One of the most complete representations of epithalamium is in Tolkien’s Lord of the Rings; and its mutilation, in Peter Jackson’s film. Jackson lived unmarried with one of the scriptwriters of the film version. In the book, Frodo is struck by a scene at Rivendell in which Aragorn, the “hidden king”, stands behind Arwen’s chair at her father’s house. Such a simple act is pregnant (pun intended) for Frodo with the mysterious promise of meaning. It does not occur in the film. Instead, we get the suggestive bedroom scene in which Aragorn lounges on Arwen’s couch as she stands nearby in a diaphanous gown. In the book, not even Aragorn’s coronation makes him a king; Frodo is kept at Minas Tirith until The Wedding; it is only then that he understands the purpose of his waiting, for only then is the promise fulfilled. It is the union of male and female, human and elf, body and spirit, and in the epilogue, a new creation is formed by that union. In Jackson’s destruction of epithalamium, a child is merely prophesied in a vision by Arwen, never realized. The reader is forced to settle for the birth of petals from the white tree, when Arwen’s presence surprises Aragorn at his coronation.
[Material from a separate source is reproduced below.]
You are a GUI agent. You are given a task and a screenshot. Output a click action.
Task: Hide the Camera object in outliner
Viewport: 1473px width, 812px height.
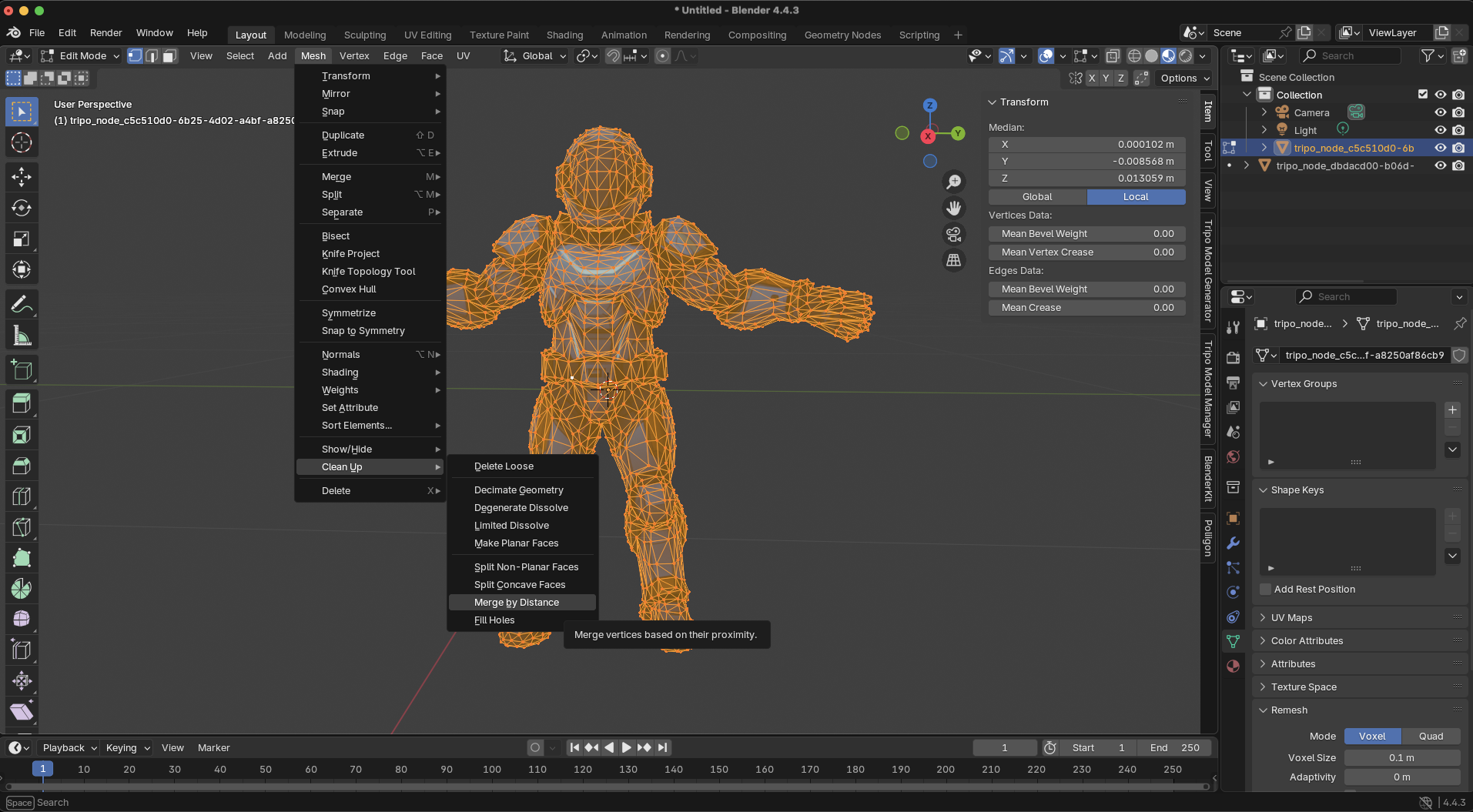click(1440, 112)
To avoid epithalamium, Jackson had to create an artificial sub-plot in which Arwen is “dying”, so that her preservation from that fate can be a gratifying substitute for viewers of the film. Not at all unlike his re-writing of Eowyn’s grief over the emptiness of her bridal bower: In the book, Eowyn’s engagement in battle is a logical consequence of her virginal disappointment; i.e., it is because she is denied a bridal gown that she dons armor. Jackson’s film substitutes feminist rights as the cause for her armor, denying the book’s logical cause as Aragorn’s rejection, coming as that rejection does, after a life of unrewarded service to her father-figure uncle and king.

But epithalamium is an archetype of the human psyche. That means it can’t be destroyed, and that any attempt at destruction will result only in a mutilation: literally and metaphorically, maybe, an Antichrist.